Work item. Please restate, exactly as they appear, only the lines from the one that contains "At what coordinates" to the final line of the entries, with no pictures.

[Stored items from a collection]

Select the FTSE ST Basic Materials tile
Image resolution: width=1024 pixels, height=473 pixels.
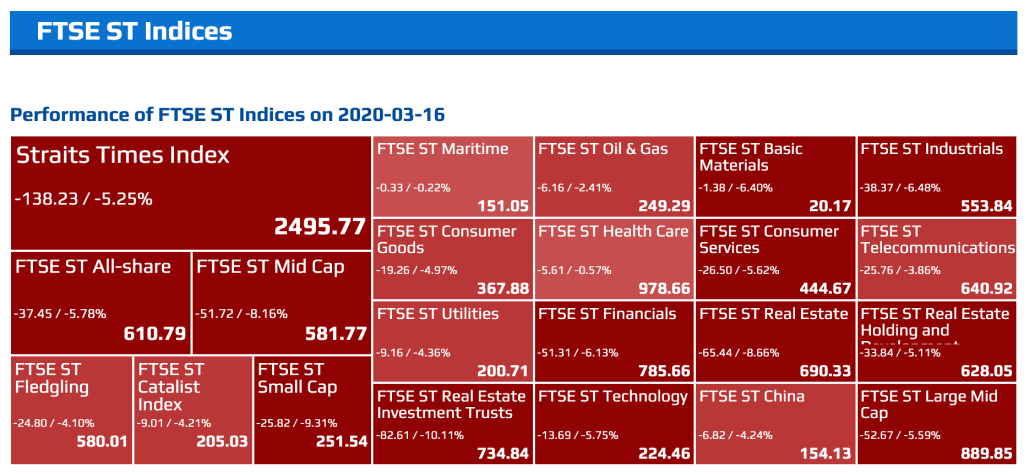(775, 177)
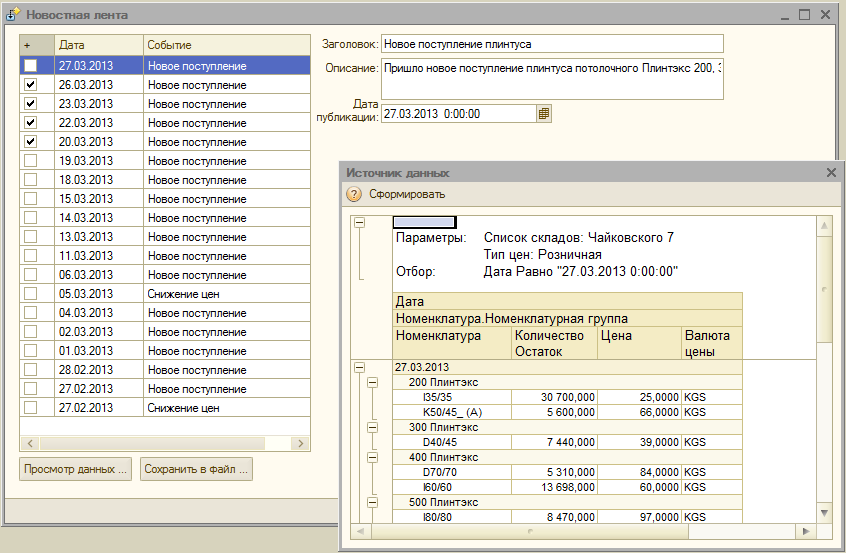Check the 19.03.2013 row checkbox
This screenshot has height=553, width=846.
pyautogui.click(x=31, y=161)
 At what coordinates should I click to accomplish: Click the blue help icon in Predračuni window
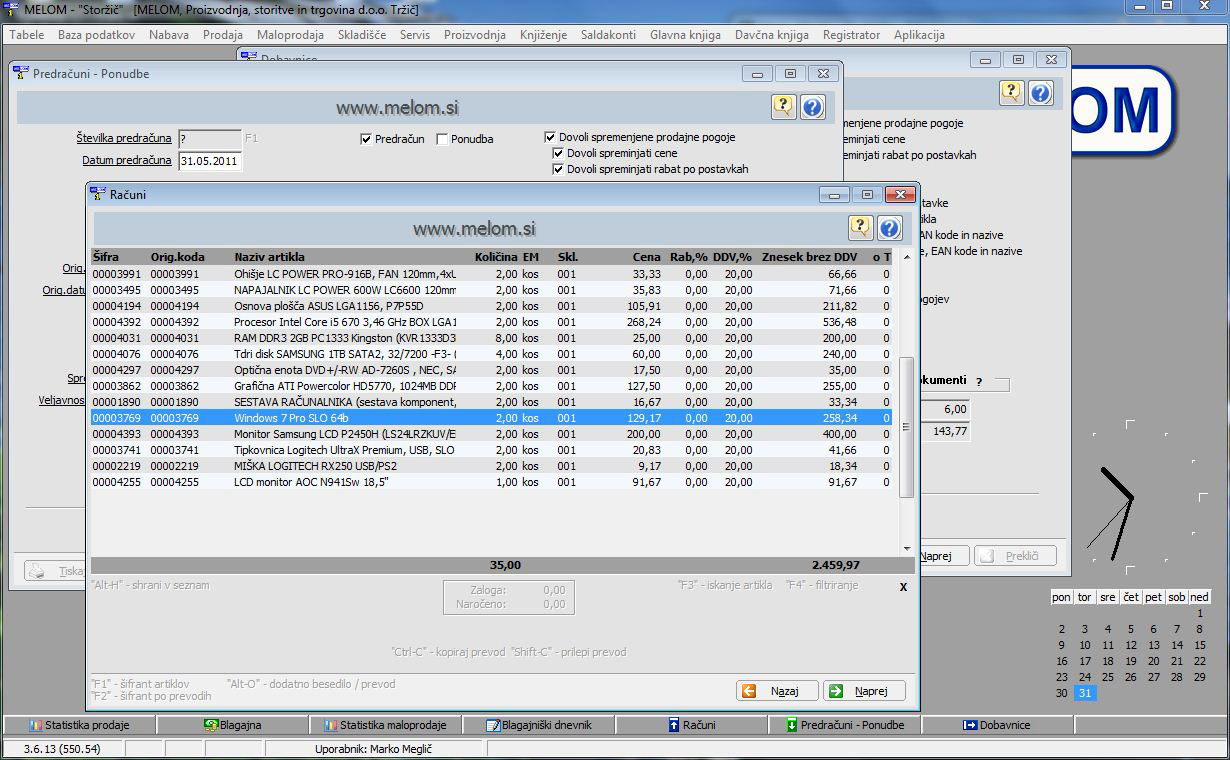[812, 107]
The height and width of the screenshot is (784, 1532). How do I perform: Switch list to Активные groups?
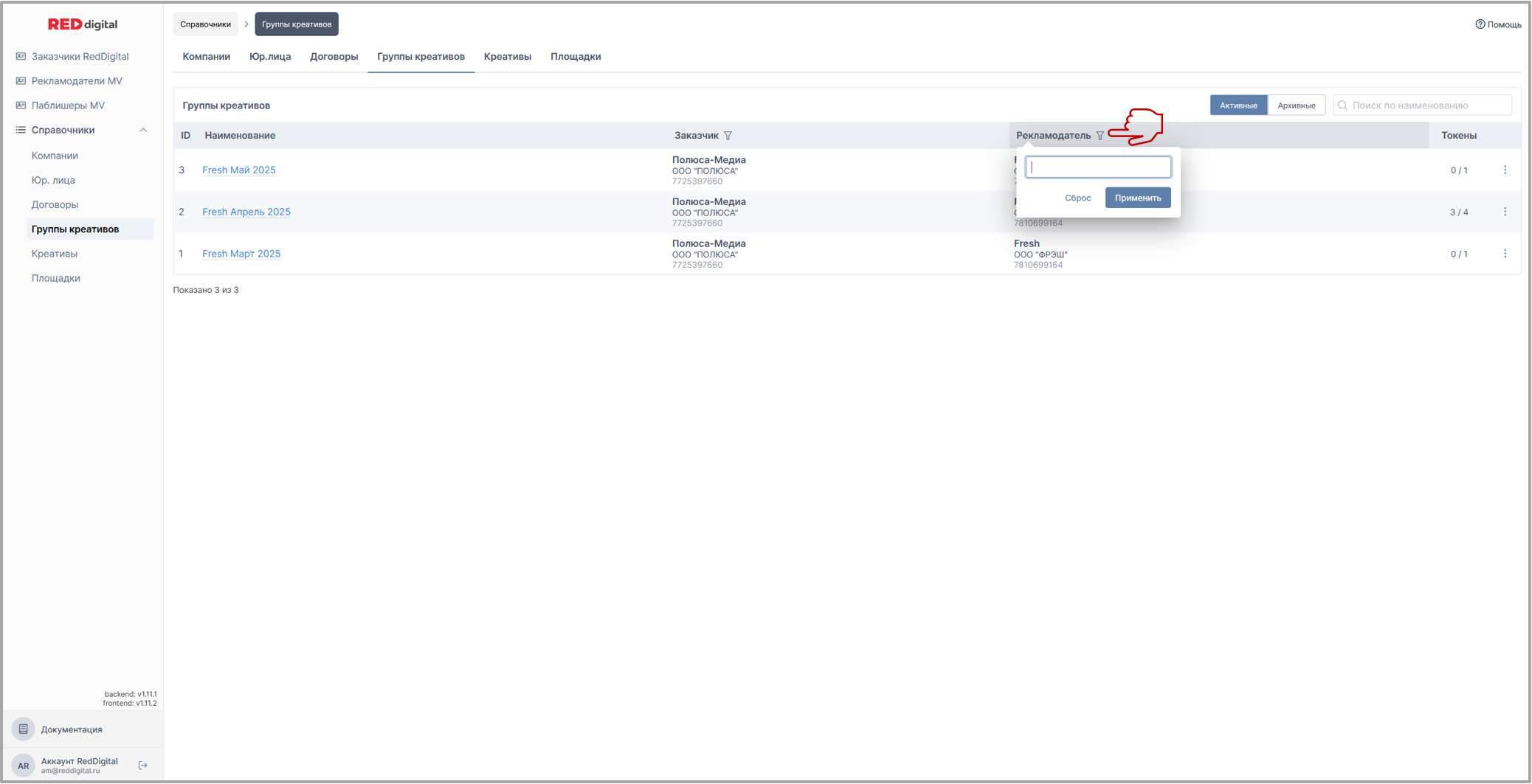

Your solution.
 At what coordinates should I click to accomplish: Click the blue help icon in Predračuni window
[812, 107]
The height and width of the screenshot is (784, 1532). How do I perform: Switch list to Активные groups?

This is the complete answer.